Content starts

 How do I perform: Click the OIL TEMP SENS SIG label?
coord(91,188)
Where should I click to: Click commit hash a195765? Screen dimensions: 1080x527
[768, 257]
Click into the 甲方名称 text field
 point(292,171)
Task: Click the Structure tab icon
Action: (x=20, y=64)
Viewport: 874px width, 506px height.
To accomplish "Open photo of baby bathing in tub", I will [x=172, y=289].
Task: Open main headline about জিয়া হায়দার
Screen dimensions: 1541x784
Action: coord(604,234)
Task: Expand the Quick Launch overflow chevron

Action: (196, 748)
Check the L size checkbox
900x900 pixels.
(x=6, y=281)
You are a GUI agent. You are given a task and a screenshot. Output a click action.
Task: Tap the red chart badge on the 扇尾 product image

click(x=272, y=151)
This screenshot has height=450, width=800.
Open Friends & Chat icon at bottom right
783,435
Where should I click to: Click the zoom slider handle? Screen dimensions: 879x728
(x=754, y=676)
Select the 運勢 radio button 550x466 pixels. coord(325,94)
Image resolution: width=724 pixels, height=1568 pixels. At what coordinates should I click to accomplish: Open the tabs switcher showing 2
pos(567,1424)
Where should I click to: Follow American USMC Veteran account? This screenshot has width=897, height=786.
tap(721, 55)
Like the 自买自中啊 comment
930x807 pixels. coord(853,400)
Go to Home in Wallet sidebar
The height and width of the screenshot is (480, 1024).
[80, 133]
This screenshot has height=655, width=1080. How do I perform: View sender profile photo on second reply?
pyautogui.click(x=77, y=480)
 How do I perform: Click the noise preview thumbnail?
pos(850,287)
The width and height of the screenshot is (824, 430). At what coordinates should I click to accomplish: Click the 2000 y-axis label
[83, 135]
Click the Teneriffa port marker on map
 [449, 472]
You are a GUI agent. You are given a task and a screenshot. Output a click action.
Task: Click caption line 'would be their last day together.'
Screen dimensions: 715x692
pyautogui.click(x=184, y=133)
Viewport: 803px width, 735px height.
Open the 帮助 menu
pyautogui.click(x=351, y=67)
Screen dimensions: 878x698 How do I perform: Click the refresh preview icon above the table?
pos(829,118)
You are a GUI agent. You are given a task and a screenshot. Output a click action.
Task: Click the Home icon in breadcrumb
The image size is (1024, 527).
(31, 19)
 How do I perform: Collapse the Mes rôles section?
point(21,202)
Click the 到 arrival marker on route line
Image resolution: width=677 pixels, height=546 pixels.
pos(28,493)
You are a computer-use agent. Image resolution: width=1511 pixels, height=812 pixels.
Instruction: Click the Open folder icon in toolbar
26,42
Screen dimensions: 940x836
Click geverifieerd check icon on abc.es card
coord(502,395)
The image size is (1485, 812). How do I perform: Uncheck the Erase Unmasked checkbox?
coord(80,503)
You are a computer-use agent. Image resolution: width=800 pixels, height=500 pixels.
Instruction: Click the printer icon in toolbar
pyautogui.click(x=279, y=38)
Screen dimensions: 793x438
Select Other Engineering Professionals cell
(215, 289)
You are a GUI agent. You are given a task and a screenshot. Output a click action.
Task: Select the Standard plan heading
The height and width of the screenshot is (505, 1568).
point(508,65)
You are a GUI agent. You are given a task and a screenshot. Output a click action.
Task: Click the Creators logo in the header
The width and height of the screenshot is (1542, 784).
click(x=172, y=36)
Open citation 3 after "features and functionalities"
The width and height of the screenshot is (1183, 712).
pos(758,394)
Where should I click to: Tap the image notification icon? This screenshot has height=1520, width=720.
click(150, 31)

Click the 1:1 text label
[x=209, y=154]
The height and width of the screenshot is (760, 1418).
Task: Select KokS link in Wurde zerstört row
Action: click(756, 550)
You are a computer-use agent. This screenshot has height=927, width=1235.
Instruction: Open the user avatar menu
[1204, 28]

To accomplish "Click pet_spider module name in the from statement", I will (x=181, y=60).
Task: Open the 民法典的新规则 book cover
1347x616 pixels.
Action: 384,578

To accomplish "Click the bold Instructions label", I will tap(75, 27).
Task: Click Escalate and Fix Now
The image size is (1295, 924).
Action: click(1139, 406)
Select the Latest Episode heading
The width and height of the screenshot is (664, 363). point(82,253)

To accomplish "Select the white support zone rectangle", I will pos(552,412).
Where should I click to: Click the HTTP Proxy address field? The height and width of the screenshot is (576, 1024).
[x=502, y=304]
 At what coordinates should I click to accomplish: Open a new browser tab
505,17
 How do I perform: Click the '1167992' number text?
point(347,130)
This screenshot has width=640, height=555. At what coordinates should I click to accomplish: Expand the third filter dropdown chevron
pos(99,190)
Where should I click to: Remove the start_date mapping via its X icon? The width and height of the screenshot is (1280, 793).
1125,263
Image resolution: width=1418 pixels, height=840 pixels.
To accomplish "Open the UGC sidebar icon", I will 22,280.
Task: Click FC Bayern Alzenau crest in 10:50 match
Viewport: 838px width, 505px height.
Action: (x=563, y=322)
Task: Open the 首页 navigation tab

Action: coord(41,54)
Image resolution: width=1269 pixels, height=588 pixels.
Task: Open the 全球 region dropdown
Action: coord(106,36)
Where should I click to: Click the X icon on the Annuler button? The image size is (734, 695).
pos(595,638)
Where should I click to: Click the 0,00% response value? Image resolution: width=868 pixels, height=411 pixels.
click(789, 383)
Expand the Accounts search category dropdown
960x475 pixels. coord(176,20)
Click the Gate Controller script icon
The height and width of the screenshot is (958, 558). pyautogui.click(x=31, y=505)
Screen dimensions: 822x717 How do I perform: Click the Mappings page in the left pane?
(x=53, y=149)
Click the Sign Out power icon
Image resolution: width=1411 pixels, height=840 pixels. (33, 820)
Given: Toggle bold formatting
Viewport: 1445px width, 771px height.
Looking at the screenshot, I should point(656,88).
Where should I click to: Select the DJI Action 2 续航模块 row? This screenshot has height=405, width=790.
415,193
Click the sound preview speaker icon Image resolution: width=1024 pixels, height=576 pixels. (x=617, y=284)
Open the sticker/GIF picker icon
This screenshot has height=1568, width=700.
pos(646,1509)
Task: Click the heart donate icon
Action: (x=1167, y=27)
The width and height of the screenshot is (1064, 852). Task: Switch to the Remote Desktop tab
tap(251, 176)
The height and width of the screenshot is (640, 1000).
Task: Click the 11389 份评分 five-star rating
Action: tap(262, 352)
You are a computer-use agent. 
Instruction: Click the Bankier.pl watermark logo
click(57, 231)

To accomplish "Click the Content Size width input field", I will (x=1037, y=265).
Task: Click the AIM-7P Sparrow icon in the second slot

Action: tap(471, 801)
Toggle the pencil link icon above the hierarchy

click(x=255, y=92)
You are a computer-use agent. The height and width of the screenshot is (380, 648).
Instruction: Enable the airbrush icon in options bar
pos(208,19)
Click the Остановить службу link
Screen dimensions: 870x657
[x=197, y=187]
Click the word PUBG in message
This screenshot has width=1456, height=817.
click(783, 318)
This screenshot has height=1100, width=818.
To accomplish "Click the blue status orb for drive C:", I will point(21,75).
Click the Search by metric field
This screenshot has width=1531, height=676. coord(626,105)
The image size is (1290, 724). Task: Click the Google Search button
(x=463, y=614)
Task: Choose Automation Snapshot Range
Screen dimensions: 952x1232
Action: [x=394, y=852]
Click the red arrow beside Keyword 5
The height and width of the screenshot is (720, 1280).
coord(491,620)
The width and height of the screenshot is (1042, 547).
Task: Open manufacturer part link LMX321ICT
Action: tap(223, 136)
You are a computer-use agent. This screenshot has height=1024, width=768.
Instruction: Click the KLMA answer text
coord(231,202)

Content ends

WORK REQUIRED:
Restate the full material word for word.

FINAL ANSWER:
 How do I perform: Click the OIL TEMP SENS SIG label?
coord(91,188)
Where should I click to: Click commit hash a195765? Screen dimensions: 1080x527
[768, 257]
Click into the 甲方名称 text field
 point(292,171)
Task: Click the Structure tab icon
Action: (x=20, y=64)
Viewport: 874px width, 506px height.
To accomplish "Open photo of baby bathing in tub", I will [x=172, y=289].
Task: Open main headline about জিয়া হায়দার
Screen dimensions: 1541x784
Action: coord(604,234)
Task: Expand the Quick Launch overflow chevron

Action: (196, 748)
Check the L size checkbox
900x900 pixels.
(x=6, y=281)
You are a GUI agent. You are given a task and a screenshot. Output a click action.
Task: Tap the red chart badge on the 扇尾 product image

click(x=272, y=151)
This screenshot has height=450, width=800.
Open Friends & Chat icon at bottom right
783,435
Where should I click to: Click the zoom slider handle? Screen dimensions: 879x728
(x=754, y=676)
Select the 運勢 radio button 550x466 pixels. coord(325,94)
Image resolution: width=724 pixels, height=1568 pixels. At what coordinates should I click to accomplish: Open the tabs switcher showing 2
pos(567,1424)
Where should I click to: Follow American USMC Veteran account? This screenshot has width=897, height=786.
tap(721, 55)
Like the 自买自中啊 comment
930x807 pixels. coord(853,400)
Go to Home in Wallet sidebar
The height and width of the screenshot is (480, 1024).
[80, 133]
This screenshot has height=655, width=1080. How do I perform: View sender profile photo on second reply?
pyautogui.click(x=77, y=480)
 How do I perform: Click the noise preview thumbnail?
pos(850,287)
The width and height of the screenshot is (824, 430). At what coordinates should I click to accomplish: Click the 2000 y-axis label
[83, 135]
Click the Teneriffa port marker on map
 [449, 472]
You are a GUI agent. You are given a task and a screenshot. Output a click action.
Task: Click caption line 'would be their last day together.'
Screen dimensions: 715x692
pyautogui.click(x=184, y=133)
Viewport: 803px width, 735px height.
Open the 帮助 menu
pyautogui.click(x=351, y=67)
Screen dimensions: 878x698 How do I perform: Click the refresh preview icon above the table?
pos(829,118)
You are a GUI agent. You are given a task and a screenshot. Output a click action.
Task: Click the Home icon in breadcrumb
The image size is (1024, 527).
(31, 19)
 How do I perform: Collapse the Mes rôles section?
point(21,202)
Click the 到 arrival marker on route line
Image resolution: width=677 pixels, height=546 pixels.
pos(28,493)
You are a computer-use agent. Image resolution: width=1511 pixels, height=812 pixels.
Instruction: Click the Open folder icon in toolbar
26,42
Screen dimensions: 940x836
Click geverifieerd check icon on abc.es card
coord(502,395)
The image size is (1485, 812). How do I perform: Uncheck the Erase Unmasked checkbox?
coord(80,503)
You are a computer-use agent. Image resolution: width=800 pixels, height=500 pixels.
Instruction: Click the printer icon in toolbar
pyautogui.click(x=279, y=38)
Screen dimensions: 793x438
Select Other Engineering Professionals cell
(215, 289)
You are a GUI agent. You are given a task and a screenshot. Output a click action.
Task: Select the Standard plan heading
The height and width of the screenshot is (505, 1568).
point(508,65)
You are a GUI agent. You are given a task and a screenshot. Output a click action.
Task: Click the Creators logo in the header
The width and height of the screenshot is (1542, 784).
click(x=172, y=36)
Open citation 3 after "features and functionalities"
The width and height of the screenshot is (1183, 712).
pos(758,394)
Where should I click to: Tap the image notification icon? This screenshot has height=1520, width=720.
click(150, 31)

Click the 1:1 text label
[x=209, y=154]
The height and width of the screenshot is (760, 1418).
Task: Select KokS link in Wurde zerstört row
Action: click(756, 550)
You are a computer-use agent. This screenshot has height=927, width=1235.
Instruction: Open the user avatar menu
[1204, 28]

To accomplish "Click pet_spider module name in the from statement", I will (x=181, y=60).
Task: Open the 民法典的新规则 book cover
1347x616 pixels.
Action: 384,578

To accomplish "Click the bold Instructions label", I will tap(75, 27).
Task: Click Escalate and Fix Now
The image size is (1295, 924).
Action: click(1139, 406)
Select the Latest Episode heading
The width and height of the screenshot is (664, 363). point(82,253)

To accomplish "Select the white support zone rectangle", I will pos(552,412).
Where should I click to: Click the HTTP Proxy address field? The height and width of the screenshot is (576, 1024).
[x=502, y=304]
 At what coordinates should I click to accomplish: Open a new browser tab
505,17
 How do I perform: Click the '1167992' number text?
point(347,130)
This screenshot has width=640, height=555. At what coordinates should I click to accomplish: Expand the third filter dropdown chevron
pos(99,190)
Where should I click to: Remove the start_date mapping via its X icon? The width and height of the screenshot is (1280, 793).
1125,263
Image resolution: width=1418 pixels, height=840 pixels.
To accomplish "Open the UGC sidebar icon", I will 22,280.
Task: Click FC Bayern Alzenau crest in 10:50 match
Viewport: 838px width, 505px height.
Action: (x=563, y=322)
Task: Open the 首页 navigation tab

Action: coord(41,54)
Image resolution: width=1269 pixels, height=588 pixels.
Task: Open the 全球 region dropdown
Action: coord(106,36)
Where should I click to: Click the X icon on the Annuler button? The image size is (734, 695).
pos(595,638)
Where should I click to: Click the 0,00% response value? Image resolution: width=868 pixels, height=411 pixels.
click(789, 383)
Expand the Accounts search category dropdown
960x475 pixels. coord(176,20)
Click the Gate Controller script icon
The height and width of the screenshot is (958, 558). pyautogui.click(x=31, y=505)
Screen dimensions: 822x717 How do I perform: Click the Mappings page in the left pane?
(x=53, y=149)
Click the Sign Out power icon
Image resolution: width=1411 pixels, height=840 pixels. (33, 820)
Given: Toggle bold formatting
Viewport: 1445px width, 771px height.
Looking at the screenshot, I should point(656,88).
Where should I click to: Select the DJI Action 2 续航模块 row? This screenshot has height=405, width=790.
415,193
Click the sound preview speaker icon Image resolution: width=1024 pixels, height=576 pixels. (x=617, y=284)
Open the sticker/GIF picker icon
This screenshot has height=1568, width=700.
pos(646,1509)
Task: Click the heart donate icon
Action: (x=1167, y=27)
The width and height of the screenshot is (1064, 852). Task: Switch to the Remote Desktop tab
tap(251, 176)
The height and width of the screenshot is (640, 1000).
Task: Click the 11389 份评分 five-star rating
Action: tap(262, 352)
You are a computer-use agent. 
Instruction: Click the Bankier.pl watermark logo
click(57, 231)

To accomplish "Click the Content Size width input field", I will (x=1037, y=265).
Task: Click the AIM-7P Sparrow icon in the second slot

Action: tap(471, 801)
Toggle the pencil link icon above the hierarchy

click(x=255, y=92)
You are a computer-use agent. The height and width of the screenshot is (380, 648).
Instruction: Enable the airbrush icon in options bar
pos(208,19)
Click the Остановить службу link
Screen dimensions: 870x657
[x=197, y=187]
Click the word PUBG in message
This screenshot has width=1456, height=817.
click(783, 318)
This screenshot has height=1100, width=818.
To accomplish "Click the blue status orb for drive C:", I will point(21,75).
Click the Search by metric field
This screenshot has width=1531, height=676. coord(626,105)
The image size is (1290, 724). Task: Click the Google Search button
(x=463, y=614)
Task: Choose Automation Snapshot Range
Screen dimensions: 952x1232
Action: [x=394, y=852]
Click the red arrow beside Keyword 5
The height and width of the screenshot is (720, 1280).
coord(491,620)
The width and height of the screenshot is (1042, 547).
Task: Open manufacturer part link LMX321ICT
Action: tap(223, 136)
You are a computer-use agent. This screenshot has height=1024, width=768.
Instruction: Click the KLMA answer text
coord(231,202)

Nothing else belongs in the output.